» **SÉRIE DE TÂCHES**:
- A) Résumez en deux phrases le texte sur les banques centrales et les bulles financières.
- B) Poursuivez le texte sur les banques centrales et les bulles financières à la suite de sa dernière phrase.

» **EXTRAIT**:
____
Par Brandon Smith − Le 26 septembre 2018 − Source Alt-Market
Tout comme les lois de la physique, il y a certaines lois de l’économie qui restent constantes, peu importe le degré de manipulation qui existe sur les marchés. L’expansion conduit inévitablement à la contraction, et ce qui monte doit finir par descendre. Les banques centrales comprennent très bien cette réalité ; elles ont passé plus d’un siècle à essayer d’exploiter ces lois à leur propre avantage.
Une idée fausse courante chez les nouveaux adeptes de l’économie alternative est que les banques centrales ne cherchent qu’à maintenir l’économie à flot, ou à la maintenir en expansion pour toujours. En réalité, ces institutions et les élites financières qui les soutiennent gonflent artificiellement des bulles financières pour les faire imploser délibérément à des moments opportuns.
Comme je l’ai souligné dans de nombreux articles, chaque bulle économique et chaque krach subséquent depuis 1914 peuvent être liés aux mesures de politique monétaire des banques centrales. Parfois, elles admettent même leur culpabilité (jusqu’à un certain point), comme Ben Bernanke l’a fait sur la Grande Dépression et comme Alan Greenspan l’a fait au sujet de la crise du crédit de 2008. Vous pouvez lire plus à ce sujet dans mon article « La Réserve Fédérale fait du sabotage – Et les experts sont inconscients ».
En général, les banquiers centraux et les banquiers internationaux induisent le public en erreur en lui faisant croire que les accidents dont ils sont responsables ont été causés « par erreur ». Ils mentionnent rarement, voire jamais, le fait qu’ils utilisent souvent ces crises comme un moyen de consolider le contrôle des actifs, des ressources et des gouvernements alors que les masses sont distraites par leur propre survie financière. La centralisation est le nom du jeu. Ce n’est certainement pas une erreur si après chaque implosion économique, l’écart de richesse entre les 0,01% supérieurs et le reste de l’humanité se creuse de façon exponentielle.
Un autre krach est en train d’être armé par les banques, et cette fois-ci, je crois que les motivations qui le sous-tendent sont assez différentes. Ou du moins, les buts sont décuplés.
La phase suivante des plans de centralisation de l’élite financière passe par une restructuration complète du climat monétaire mondial, ce que Christine Lagarde, du FMI, a souvent appelé la grande « réinitialisation économique ». Les termes « réinitialisation économique » est plus probablement un code pour « effondrement économique », une épopée assez épique pour faciliter un cadre monétaire complètement nouveau avec une nouvelle monnaie de réserve mondiale. Une relance économique sans précédent dans l’histoire nécessiterait une bulle financière sans précédent dans l’histoire, et c’est exactement ce que nous avons aujourd’hui.
____
» **DONNÉES FOURNIES**:
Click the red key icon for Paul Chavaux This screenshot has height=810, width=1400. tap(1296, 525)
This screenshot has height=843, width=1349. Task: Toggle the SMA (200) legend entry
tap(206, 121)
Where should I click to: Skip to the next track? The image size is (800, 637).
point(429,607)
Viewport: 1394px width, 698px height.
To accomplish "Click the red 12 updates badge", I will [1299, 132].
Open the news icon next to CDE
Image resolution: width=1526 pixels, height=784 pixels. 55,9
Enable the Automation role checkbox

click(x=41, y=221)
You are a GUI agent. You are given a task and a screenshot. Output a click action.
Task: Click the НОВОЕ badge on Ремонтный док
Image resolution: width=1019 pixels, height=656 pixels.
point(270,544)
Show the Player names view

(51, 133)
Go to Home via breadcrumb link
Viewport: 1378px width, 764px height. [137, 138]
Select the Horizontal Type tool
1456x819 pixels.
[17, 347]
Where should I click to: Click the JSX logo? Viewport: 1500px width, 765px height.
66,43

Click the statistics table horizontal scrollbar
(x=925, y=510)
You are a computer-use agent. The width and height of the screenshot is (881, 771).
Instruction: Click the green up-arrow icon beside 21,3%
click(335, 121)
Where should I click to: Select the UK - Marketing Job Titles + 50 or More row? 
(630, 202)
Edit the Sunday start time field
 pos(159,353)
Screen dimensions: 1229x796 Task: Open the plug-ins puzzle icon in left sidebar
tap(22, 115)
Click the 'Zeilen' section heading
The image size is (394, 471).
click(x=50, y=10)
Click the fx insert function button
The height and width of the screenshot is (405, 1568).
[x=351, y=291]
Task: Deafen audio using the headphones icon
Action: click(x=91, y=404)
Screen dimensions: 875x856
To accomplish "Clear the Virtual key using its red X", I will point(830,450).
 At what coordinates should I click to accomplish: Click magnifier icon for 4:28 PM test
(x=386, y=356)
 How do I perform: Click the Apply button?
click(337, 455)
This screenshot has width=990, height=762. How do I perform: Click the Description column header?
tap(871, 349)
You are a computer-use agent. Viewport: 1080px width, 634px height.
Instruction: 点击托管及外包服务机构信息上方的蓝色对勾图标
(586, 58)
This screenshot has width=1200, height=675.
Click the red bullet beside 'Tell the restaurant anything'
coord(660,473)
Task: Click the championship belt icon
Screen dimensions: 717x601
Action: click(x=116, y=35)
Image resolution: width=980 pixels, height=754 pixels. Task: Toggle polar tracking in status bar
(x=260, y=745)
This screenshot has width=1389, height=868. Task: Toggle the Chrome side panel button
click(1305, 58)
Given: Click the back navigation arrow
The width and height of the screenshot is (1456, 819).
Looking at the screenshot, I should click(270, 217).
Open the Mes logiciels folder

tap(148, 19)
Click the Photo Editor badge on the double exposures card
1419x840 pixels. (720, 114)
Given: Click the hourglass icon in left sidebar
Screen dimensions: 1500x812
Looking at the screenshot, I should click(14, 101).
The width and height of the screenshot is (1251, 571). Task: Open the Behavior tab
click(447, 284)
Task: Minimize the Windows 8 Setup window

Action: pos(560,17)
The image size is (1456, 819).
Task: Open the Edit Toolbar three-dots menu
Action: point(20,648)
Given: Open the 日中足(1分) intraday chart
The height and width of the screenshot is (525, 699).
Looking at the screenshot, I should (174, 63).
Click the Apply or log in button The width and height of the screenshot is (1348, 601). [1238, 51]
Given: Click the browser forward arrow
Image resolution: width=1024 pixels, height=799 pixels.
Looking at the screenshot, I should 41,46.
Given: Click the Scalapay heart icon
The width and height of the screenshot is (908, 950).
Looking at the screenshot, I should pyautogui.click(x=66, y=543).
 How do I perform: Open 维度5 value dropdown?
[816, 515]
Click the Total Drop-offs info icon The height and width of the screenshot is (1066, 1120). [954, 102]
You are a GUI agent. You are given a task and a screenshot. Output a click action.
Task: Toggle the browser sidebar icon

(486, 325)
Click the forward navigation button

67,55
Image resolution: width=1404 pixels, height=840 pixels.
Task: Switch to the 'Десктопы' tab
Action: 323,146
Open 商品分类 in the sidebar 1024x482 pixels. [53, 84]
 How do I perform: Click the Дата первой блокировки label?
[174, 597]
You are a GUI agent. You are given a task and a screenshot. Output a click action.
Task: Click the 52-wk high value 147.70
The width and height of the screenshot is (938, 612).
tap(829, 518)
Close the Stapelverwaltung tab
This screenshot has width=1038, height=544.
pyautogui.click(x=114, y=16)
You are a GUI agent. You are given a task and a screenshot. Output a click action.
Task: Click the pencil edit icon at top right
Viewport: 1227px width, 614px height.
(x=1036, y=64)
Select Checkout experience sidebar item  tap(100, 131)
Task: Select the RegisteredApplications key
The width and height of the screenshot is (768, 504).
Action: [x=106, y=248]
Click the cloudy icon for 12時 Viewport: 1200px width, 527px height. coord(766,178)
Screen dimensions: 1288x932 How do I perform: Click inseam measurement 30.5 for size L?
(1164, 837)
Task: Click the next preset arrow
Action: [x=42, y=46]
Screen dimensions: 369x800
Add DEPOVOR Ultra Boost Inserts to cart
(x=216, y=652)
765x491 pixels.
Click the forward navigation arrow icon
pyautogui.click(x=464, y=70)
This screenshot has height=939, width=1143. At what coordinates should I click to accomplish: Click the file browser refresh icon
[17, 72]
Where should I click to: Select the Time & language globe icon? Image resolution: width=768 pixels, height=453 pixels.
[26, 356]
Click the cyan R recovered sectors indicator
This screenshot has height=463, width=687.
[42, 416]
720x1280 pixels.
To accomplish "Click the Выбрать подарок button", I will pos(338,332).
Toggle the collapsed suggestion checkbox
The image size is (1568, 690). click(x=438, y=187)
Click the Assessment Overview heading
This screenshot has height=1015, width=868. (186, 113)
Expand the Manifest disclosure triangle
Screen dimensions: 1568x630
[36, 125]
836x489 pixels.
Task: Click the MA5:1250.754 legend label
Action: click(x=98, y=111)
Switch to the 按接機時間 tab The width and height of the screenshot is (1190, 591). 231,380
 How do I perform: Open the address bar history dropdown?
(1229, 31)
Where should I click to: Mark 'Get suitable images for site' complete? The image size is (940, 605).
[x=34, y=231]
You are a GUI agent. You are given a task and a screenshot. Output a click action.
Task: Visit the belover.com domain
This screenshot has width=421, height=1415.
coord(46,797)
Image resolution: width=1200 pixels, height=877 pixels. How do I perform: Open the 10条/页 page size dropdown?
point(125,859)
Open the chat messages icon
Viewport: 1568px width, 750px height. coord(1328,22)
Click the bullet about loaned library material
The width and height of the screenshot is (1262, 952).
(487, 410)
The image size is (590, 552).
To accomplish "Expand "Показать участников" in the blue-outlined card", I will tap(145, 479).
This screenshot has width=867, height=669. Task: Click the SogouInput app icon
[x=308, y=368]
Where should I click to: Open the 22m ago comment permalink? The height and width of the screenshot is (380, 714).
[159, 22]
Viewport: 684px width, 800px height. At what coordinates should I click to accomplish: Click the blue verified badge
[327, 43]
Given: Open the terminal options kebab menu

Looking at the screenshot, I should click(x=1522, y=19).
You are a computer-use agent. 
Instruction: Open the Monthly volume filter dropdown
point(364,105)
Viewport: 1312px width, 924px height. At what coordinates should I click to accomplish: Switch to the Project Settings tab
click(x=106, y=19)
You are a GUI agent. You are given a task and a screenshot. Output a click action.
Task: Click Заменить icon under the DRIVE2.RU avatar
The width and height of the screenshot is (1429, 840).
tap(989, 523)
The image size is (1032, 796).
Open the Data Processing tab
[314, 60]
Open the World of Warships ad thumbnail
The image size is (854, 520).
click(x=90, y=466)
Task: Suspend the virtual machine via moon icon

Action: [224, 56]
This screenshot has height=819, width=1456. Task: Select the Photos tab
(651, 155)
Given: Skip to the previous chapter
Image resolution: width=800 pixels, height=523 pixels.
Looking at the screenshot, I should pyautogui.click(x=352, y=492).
____
» **RÉPONSES FINALES**:
- A) Selon le texte, les banques centrales et les élites financières gonflent artificiellement des bulles financières pour les faire imploser délibérément à des moments opportuns. Elles utilisent ensuite ces crises pour consolider leur contrôle des actifs, des ressources et des gouvernements, et un nouveau krach serait en préparation, la « réinitialisation économique » évoquée par Christine Lagarde, du FMI, désignant plus probablement un effondrement destiné à faciliter un cadre monétaire entièrement nouveau doté d'une nouvelle monnaie de réserve mondiale.

- B)
La « Bulle de Tout », comme l’appellent de nombreux analystes alternatifs, est construite sur de multiples piliers qui s’effritent. Ici, ils ne sont pas décrit dans un ordre particulier.
Stimulus des banques centrales
Depuis le krach de 2008, les renflouements et les mesures d’assouplissement quantitatif de la part des banques centrales ont été utilisés comme un palliatif pour prévenir les retournements de marché dès leur apparition. Surtout, les banques centrales ont été particulièrement obsédées par l’idée de maintenir les actions dans un mouvement haussier perpétuel, dont Ben Bernanke et Alan Greenspan ont admis qu’il faisait partie du maintien d’une certaine « psychologie » positive dans le public. En d’autres termes, le but des mesures de relance était de donner aux masses un faux sentiment de sécurité et non de guérir l’économie réelle.
L’autre principale initiative à l’origine des mesures de relance consistait à soutenir les gouvernements et les entreprises du monde entier empoisonnés par leur dette. Toutefois, l’intention n’était pas nécessairement d’aider ces institutions à sortir du rouge. Non, au contraire, l’objectif était de les garder suffisamment longtemps en soin palliatif pour qu’ils puissent s’endetter MÊME PLUS, au point que lorsqu’ils s’effondreront, les conséquences soient si dévastatrices qu’il sera impossible de les sauver.
Le moment de la réduction progressive de l’assouplissement quantitatif par la banque centrale devrait être considéré comme un signal d’alarme en cas d’éclatement de la Bulle de Tout. Avec l’arrêt des mesures d’assouplissement quantitatif par la Réserve fédérale, l’utilisation par la Banque du Japon de mesures d’assouplissement furtif et la mise en garde de la Banque centrale européenne contre une inflation élevée et la nécessité d’une réduction progressive des bilans, il est clair que le temps de l’argent facile est presque terminé. Quand l’argent facile n’est plus là, le crash est proche.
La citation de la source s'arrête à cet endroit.